**Activity**
State how many lines in the entries below hold the string "will", and give nothing besides that number.

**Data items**
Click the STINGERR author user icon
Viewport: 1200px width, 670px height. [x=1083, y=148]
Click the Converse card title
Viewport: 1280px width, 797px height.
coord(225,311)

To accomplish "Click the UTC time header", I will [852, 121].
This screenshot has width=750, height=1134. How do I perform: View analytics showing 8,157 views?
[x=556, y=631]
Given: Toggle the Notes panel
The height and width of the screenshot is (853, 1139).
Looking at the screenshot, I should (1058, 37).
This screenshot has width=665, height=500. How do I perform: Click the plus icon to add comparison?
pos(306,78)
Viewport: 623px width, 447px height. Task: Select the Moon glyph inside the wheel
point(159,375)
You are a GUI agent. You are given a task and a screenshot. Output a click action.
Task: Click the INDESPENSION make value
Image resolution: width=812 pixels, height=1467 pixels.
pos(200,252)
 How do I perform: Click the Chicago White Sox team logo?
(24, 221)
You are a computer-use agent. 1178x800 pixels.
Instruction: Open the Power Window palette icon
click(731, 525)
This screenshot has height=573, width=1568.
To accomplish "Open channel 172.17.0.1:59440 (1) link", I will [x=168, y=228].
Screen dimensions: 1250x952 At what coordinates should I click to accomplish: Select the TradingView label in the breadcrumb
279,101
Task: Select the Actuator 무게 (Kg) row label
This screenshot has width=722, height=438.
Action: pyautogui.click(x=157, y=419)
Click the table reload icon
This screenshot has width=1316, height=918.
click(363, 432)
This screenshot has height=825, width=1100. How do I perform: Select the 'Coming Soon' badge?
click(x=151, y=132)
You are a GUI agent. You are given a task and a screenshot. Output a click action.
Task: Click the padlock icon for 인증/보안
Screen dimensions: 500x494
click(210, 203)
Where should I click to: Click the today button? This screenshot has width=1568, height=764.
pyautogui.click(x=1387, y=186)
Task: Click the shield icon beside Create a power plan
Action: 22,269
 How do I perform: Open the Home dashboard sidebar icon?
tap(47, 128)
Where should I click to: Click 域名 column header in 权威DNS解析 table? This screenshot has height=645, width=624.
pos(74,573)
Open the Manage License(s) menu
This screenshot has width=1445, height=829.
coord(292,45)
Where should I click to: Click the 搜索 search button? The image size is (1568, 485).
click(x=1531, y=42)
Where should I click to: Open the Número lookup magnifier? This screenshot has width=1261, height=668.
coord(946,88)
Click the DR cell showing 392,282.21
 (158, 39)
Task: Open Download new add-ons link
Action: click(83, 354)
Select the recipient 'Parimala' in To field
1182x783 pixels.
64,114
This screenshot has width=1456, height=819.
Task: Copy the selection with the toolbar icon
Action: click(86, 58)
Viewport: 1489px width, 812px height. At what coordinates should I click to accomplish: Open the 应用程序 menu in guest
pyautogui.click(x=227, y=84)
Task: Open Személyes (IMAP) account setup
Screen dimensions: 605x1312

**Task response**
2